CONSIGNES:
1 – D'après l'extrait sur la famille Hulot, pourquoi la baronne juge-t-elle que le mariage d'Hortense avec le sculpteur est la meilleure solution ? Répondez en une à trois phrases.
2 – Reprenez l'extrait sur la famille Hulot après sa dernière phrase et poursuivez-en le résumé.

EXTRAIT CHOISI:
>>
De retour chez lui, Adeline conseille son incorrigible mari. Il faut, lui dit-elle, choisir des femmes « de petite condition », comme le fait Crevel, l’homme qui sait placer son argent.
« Les sentiments nobles poussés à l’excès ont le même effet que les plus grands vices » constate Balzac avec ironie.

Steinbock et Hortense
A dix heures, Hulot et sa fille vont voir le groupe exposé par Steinbock. Le baron croise de nouveau Valérie Marneffe. D’où vient-elle ? Pas du bain car elle a le visage fatigué des nuits blanches. Les Goncourt se rappelleront sans doute de ce passage quand ils évoqueront dans un article cette femme rentrant chez elle au petit matin son corset sous le bras, enveloppé dans un journal.
Hulot qui suit Valérie du regard aperçoit le mari en train de l’attendre.
Chez le marchand de curiosités. Réflexion sur l’art : le grand artiste, aujourd’hui, « c’est un prince qui n’est pas titré. » Les arts sont menacés par le petit (il n’y a plus de grands palais mais des appartements à surface réduite.)
Hortense explique à son père son subit amour pour le sculpteur. En amour « la première vue est toujours la seconde vue. » Coup de foudre. Cet instant
presque électrique n’est pas exceptionnel dans La Comédie humaine.
Pour la baronne, qui pense au mariage, c’est l’une des solutions proposées par Crevel. Elle lui semble, finalement, la meilleure : ce jeune homme, aristocrate est trop pauvre pour exiger une dot. L’honneur des Hulot est sauvé.
<<
LISTING DE DONNÉES:
>>
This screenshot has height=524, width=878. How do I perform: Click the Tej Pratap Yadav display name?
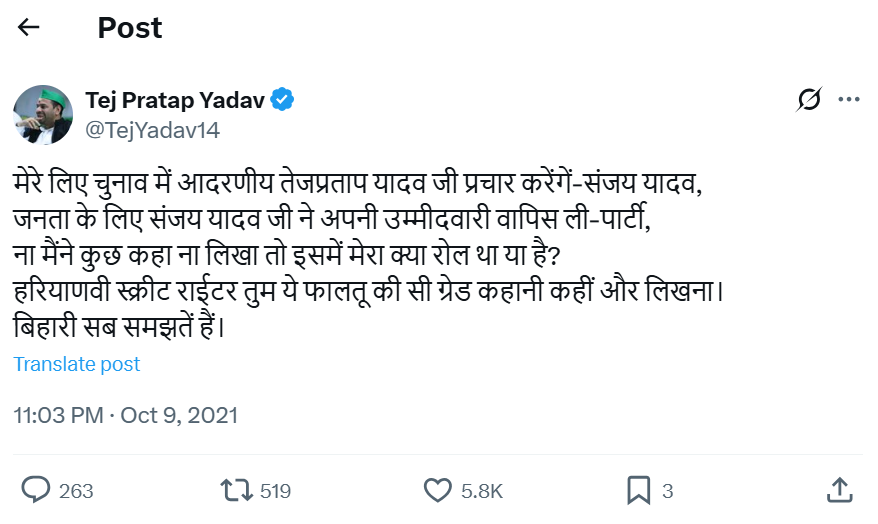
<<
>>
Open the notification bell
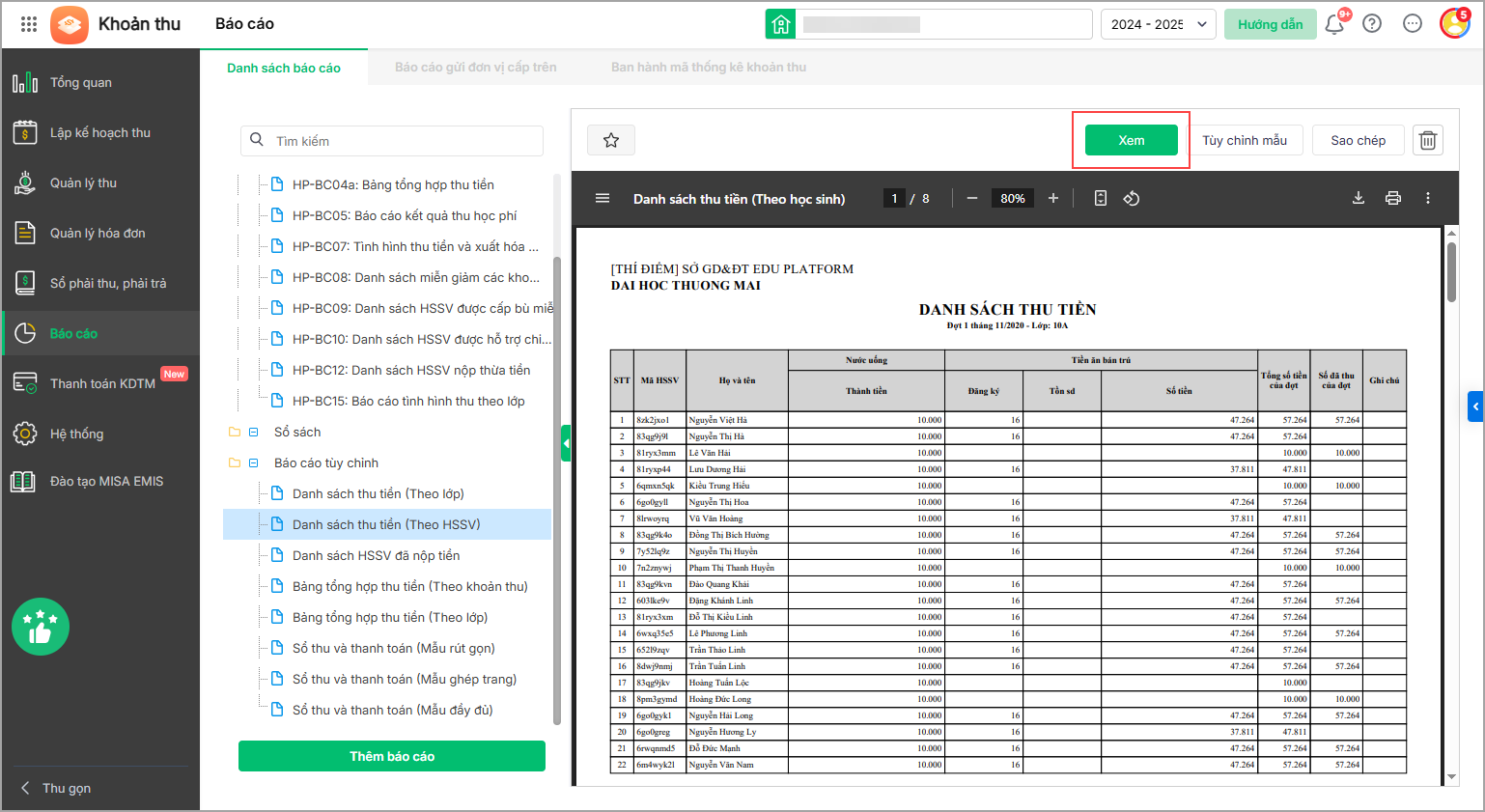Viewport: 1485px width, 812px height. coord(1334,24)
<<
RÉPONSES PAR CONSIGNE:
1 – Ce jeune homme est aristocrate mais trop pauvre pour exiger une dot. Ce mariage sauve ainsi l'honneur des Hulot.

2 –
Steinbock pour sa présentation chez les parents d’Hortense est habillé en noir, couleur à la mode, nous rappelle Balzac. Il séduit, plait à la mère et bientôt au père. Le mariage décidé, le succès pour lui s’annonce enfin ; il vend son groupe. Il obtient des commandes de l’Etat grâce à la protection du baron, Directeur des fournitures au ministère de la guerre. Notamment la sculpture pour le tombeau au Père Lachaise du Maréchal Montcornet. Wenceslas aura même un atelier au Dépôt des marbres du gouvernement « situé, comme on sait, au gros-caillou. »
Mariage : un bal de noce, c’est le monde en raccourci. » 200 personnes sont invitées.
Hortense aura un trousseau, un appartement meublé, rue Saint Dominique, près des Invalides.

Lisbeth Fischer
Alors que sa cousine Adeline vit dans un bel hôtel particulier, Lisbeth loue un petit appartement dans un quartier misérable. Pour elle cette différence de statut est profondément injuste. Mais en position de faiblesse elle courbe l’échine en ruminant sa rancœur. Sans désir et sans rêve Bette s’est en apparence « résignée à ne rien être ».
Voici le point de départ de la jalousie puis de la haine de Bette à l’égard de sa famille. Ce sentiment, certaines circonstances de l’histoire le transformeront en un vif et monstrueux désir de vengeance. La rencontre avec l’amorale Valérie Marneffe précipitera le drame jusque là en latence.
Bette, nous dit Balzac, est comme « les sauvages qui parlent peu et pensent beaucoup. » Elle refuse tout « par une force plus forte qu’elle. »
Mais, grâce à son silence justement, on se confiait à elle. Elle « était le confessionnal de la famille. » Sauf pour la baronne qui se méfait toujours d’elle (il est vrai que Bette la frappait lorsqu’elles étaient enfants.)
Bette, imprévisible et sans culture, transforme par exemple les vêtements que sa cousine lui donne et, les recoupant, les abîme. Elle les redessine à « la mode de l’Empire » : elle vit, comme le cousin Pons, 30 ans en arrière.
Balzac revient sur l’idée de « la pensée sauvage. » « Le sauvage, dit-il, n’a que des sentiments, le civilisé a des sentiments et des idées. »
Bette, la sauvage Lorraine, est une figure de Giotto. Elle passe inaperçue dans la rue car à Paris « on ne regarde que les jolies femmes. »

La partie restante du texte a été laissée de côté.